There are more of these pain clinics here in Broward County than there are McDonald's restaurants: 115 so-called pill mills, vs. about 70 of the burger franchises. And that profusion contributes to one big problem: there is no tracking system to prevent patients from getting multiple pill prescriptions at once and immediately, because the clinics hand out the pills rather than making people go to a pharmacy. The business card of the Broward Pain Clinic announces, "Dispensing on Site!" — a service that's also trumpeted by dozens of other clinics. Because of that, cocaine is no longer king in South Florida, as it was during the Miami Vice era.

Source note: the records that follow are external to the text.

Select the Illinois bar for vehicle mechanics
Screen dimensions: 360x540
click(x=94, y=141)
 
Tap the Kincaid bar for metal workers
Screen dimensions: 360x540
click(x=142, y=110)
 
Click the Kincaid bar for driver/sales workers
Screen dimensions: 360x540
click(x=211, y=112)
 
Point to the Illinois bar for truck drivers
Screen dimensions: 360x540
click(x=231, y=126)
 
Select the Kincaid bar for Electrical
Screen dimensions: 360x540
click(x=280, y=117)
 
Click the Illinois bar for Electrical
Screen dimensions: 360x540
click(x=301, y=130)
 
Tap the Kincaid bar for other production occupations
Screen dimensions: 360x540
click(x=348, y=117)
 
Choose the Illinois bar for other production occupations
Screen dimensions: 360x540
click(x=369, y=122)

Prescription oxycodone now reigns supreme. (See pictures of America's cannabis culture.)
The nation's top 25 oxycodone-dispensing doctors were all in Florida in the first half of 2008; 18 of them were in Broward County, according to a Broward County state attorney grand-jury report. In South Florida overall, there were 176 pill mills, up from 66 just 14 months before. This has contributed to tourism — pill-shopping trips to the Sunshine State from Tennessee and Kentucky, where authorities have cracked down hard on similar clinics, seem to be as common as Disney vacations nowadays. In the parking lot of the Broward Pain Clinic, there are just as many license plates from Ohio, Tennessee and Kentucky as there are from Florida.